▶ **TASKS TO PERFORM**
1: From the forum thread on mounting a trout, reproduce the text between "You're entirely welcome." and "(Mar 26, 2002)", inclusive.
2: In the forum thread on mounting a trout, what per-inch price is given as the likely cost of a quality mount?

# Brown ?



## doughman (Dec 7, 2005)

My goal for this upcoming trout season is to put one on the wall. It hs to be a minimum of 22" though. What is this going to cost me? Also I noticed when I catch trout, when I take them out of water they discolor very fast. What is the best way to get the fish to the taxidermist? Thanks in advance.

Dough


----------



## unregistered55 (Mar 12, 2000)

In taxidermy like most other things, you get what you pay for. Look at a taxidermist's fish FIRST before you decide who to take your trophy to. If you want a brown mounted, look at browns...not other species. Some guys can do panfish, bass, and other warmwater fishes very well, but flounder(pun intended) at trout and salmon. I think you'll be looking at $10.00/inch and more for a quality you'd be satisfied with. Remember that the sting of poor quality lasts much longer than the happy moment of a cheap price. All fish lose their colors when the die so don't worry about that. A good fish taxidermist can restore the colors accurately. More important is to prevent scale loss or fin/tail splits. Keep the fish wet. SOAK a bath towel with water and wrap your trout in that. Then put the wrapped fish in a large plastic garbage bag and roll/wrap the bag around the fish to force the air out. Tie the garbage bag closed and tape it tight around the fish. Then freeze it laid out flat and straight. It will keep for a LONG time that way while you shop. Good luck on the 22"er!


----------



## doughman (Dec 7, 2005)

Thanks Perca, Boy do I feel stupid, I have thrown away or eat'n several mounters but thought I had done something wrong when they discolored on the way home or when left in the freezer. 

These will look good in my man cave.

Thanks


----------



## unregistered55 (Mar 12, 2000)

You're entirely welcome. I know of more than a few fishermen who lived to regret releasing a big fish. Replicas don't seem to be as gratifying on the wall as THE fish that was released...eh?


----------



## DZtaxidermy (Mar 26, 2002)

doughman said:


> My goal for this upcoming trout season is to put one on the wall. It hs to be a minimum of 22" though. What is this going to cost me? Also I noticed when I catch trout, when I take them out of water they discolor very fast. What is the best way to get the fish to the taxidermist? Thanks in advance.
> 
> Dough


Perca pretty much nailed everything you need to know. Here is a thread also which has proper field care too. 

http://www.michigan-sportsman.com/forum/showthread.php?t=133168


----------

▶ **Lines of data**
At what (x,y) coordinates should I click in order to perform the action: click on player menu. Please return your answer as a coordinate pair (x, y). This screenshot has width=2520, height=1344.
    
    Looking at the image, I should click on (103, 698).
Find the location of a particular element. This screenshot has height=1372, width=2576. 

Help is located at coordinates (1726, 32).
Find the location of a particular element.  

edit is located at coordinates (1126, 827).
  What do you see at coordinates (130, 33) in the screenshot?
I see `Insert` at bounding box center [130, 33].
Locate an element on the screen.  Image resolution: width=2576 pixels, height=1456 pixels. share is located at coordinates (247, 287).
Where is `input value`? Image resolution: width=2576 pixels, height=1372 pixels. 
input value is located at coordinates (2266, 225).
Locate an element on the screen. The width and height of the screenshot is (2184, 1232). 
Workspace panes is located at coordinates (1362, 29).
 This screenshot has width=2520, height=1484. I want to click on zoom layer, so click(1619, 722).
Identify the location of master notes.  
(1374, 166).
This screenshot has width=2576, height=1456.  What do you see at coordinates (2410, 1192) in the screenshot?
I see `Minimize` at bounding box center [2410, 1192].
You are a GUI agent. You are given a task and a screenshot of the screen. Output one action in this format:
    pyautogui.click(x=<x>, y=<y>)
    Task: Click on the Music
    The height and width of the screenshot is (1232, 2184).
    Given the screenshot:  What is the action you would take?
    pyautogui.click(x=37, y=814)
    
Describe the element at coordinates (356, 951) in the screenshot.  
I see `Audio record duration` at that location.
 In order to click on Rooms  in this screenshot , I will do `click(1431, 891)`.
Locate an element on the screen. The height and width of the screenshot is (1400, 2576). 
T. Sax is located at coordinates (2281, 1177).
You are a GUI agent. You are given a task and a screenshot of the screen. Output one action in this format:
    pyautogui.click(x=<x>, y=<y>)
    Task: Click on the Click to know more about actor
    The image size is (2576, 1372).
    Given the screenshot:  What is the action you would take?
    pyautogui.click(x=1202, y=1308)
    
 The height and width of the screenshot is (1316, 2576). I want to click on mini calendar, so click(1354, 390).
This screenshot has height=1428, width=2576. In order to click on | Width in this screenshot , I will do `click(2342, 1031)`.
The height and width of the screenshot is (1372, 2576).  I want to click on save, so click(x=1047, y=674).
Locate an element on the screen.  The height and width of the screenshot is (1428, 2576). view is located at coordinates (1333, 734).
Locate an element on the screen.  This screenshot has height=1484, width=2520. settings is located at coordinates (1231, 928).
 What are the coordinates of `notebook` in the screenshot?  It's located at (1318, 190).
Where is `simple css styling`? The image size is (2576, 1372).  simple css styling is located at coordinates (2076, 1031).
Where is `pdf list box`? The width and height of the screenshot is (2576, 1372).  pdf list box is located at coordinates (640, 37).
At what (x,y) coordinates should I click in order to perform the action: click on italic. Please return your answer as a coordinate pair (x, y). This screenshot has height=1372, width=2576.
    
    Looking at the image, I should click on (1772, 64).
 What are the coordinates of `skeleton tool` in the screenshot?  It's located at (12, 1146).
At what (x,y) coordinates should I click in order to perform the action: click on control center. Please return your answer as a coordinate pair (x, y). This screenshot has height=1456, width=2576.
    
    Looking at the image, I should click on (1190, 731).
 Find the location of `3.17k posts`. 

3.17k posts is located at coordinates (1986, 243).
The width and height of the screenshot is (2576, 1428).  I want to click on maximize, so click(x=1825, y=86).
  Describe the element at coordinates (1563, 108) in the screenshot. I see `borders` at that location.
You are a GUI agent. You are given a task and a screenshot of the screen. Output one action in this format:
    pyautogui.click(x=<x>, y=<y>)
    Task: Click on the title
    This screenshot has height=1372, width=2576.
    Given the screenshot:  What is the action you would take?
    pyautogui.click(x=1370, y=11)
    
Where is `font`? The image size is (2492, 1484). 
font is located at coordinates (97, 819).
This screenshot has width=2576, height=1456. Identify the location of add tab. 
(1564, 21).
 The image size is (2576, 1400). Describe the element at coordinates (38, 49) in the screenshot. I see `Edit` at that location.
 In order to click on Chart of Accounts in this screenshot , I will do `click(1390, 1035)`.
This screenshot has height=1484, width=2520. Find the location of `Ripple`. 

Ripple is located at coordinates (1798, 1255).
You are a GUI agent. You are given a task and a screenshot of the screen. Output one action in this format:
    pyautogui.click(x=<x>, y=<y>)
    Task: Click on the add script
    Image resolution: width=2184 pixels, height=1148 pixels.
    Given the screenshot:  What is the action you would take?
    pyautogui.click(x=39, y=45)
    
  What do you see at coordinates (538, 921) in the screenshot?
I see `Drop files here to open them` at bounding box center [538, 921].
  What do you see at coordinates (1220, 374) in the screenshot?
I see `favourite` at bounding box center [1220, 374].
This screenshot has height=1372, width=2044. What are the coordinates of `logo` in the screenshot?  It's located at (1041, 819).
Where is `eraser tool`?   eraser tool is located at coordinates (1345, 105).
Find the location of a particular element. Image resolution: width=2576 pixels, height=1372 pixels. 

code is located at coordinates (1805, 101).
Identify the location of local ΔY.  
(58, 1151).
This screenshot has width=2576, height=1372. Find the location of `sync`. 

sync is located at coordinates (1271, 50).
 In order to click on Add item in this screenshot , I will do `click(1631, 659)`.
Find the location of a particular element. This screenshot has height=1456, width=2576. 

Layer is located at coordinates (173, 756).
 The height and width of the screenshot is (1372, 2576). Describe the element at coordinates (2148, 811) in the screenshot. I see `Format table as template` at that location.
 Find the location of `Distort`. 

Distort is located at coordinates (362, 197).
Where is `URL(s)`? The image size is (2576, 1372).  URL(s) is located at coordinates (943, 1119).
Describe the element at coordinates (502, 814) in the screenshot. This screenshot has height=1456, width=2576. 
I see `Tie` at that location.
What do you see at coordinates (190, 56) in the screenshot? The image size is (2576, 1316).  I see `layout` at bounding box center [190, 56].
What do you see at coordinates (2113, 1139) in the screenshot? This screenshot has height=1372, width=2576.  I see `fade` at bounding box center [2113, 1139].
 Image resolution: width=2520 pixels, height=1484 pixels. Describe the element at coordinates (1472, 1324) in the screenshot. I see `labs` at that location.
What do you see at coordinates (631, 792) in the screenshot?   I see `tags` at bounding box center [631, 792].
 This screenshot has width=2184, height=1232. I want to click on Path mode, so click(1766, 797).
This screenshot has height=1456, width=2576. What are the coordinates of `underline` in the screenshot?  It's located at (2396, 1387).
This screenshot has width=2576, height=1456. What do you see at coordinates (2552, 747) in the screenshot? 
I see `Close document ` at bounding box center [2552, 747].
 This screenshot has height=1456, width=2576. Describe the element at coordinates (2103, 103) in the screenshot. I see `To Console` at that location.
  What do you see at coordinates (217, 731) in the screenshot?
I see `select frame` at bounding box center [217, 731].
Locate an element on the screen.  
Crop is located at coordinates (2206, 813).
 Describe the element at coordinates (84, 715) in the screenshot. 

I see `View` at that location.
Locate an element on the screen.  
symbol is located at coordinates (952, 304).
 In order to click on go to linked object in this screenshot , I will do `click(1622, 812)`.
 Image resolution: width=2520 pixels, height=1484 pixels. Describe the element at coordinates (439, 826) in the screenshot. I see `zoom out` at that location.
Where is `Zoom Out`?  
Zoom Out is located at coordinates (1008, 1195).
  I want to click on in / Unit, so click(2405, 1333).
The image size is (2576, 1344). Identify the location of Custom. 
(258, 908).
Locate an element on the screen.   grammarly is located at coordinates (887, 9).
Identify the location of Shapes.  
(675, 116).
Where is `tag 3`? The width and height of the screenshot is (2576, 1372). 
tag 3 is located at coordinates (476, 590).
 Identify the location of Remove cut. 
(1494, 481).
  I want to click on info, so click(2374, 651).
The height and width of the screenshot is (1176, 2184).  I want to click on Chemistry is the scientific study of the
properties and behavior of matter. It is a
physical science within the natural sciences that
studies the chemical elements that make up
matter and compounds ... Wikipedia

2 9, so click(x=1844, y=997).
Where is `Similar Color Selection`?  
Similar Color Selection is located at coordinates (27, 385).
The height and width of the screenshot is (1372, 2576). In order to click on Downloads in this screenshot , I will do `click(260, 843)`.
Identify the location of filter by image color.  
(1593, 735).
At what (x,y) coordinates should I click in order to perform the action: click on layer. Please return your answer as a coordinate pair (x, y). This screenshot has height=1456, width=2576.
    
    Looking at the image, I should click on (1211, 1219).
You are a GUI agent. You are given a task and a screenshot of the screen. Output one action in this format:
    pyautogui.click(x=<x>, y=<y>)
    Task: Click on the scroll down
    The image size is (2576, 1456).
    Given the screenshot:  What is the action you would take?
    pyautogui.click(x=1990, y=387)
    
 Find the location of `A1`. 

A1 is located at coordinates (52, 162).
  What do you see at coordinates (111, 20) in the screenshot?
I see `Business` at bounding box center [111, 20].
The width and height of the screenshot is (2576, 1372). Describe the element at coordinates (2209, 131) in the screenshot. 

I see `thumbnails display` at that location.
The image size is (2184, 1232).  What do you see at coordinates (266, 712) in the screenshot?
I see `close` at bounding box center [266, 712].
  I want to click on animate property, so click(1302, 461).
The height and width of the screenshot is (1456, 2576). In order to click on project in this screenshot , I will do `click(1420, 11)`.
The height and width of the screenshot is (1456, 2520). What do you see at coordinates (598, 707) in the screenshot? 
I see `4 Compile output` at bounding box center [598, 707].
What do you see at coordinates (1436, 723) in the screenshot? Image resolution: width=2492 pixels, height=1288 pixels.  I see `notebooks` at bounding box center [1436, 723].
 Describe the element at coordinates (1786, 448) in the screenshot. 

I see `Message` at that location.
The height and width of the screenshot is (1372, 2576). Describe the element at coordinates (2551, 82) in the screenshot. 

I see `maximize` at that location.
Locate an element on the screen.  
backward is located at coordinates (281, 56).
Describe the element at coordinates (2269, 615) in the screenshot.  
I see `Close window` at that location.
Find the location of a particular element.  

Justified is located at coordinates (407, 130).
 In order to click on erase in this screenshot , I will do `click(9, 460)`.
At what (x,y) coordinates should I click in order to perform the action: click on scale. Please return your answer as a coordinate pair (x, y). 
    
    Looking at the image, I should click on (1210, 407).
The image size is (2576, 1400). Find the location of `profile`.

▶ **RESULTS IN ORDER**
1:
You're entirely welcome. I know of more than a few fishermen who lived to regret releasing a big fish. Replicas don't seem to be as gratifying on the wall as THE fish that was released...eh?


----------



## DZtaxidermy (Mar 26, 2002)

2: $10.00 per inch and more.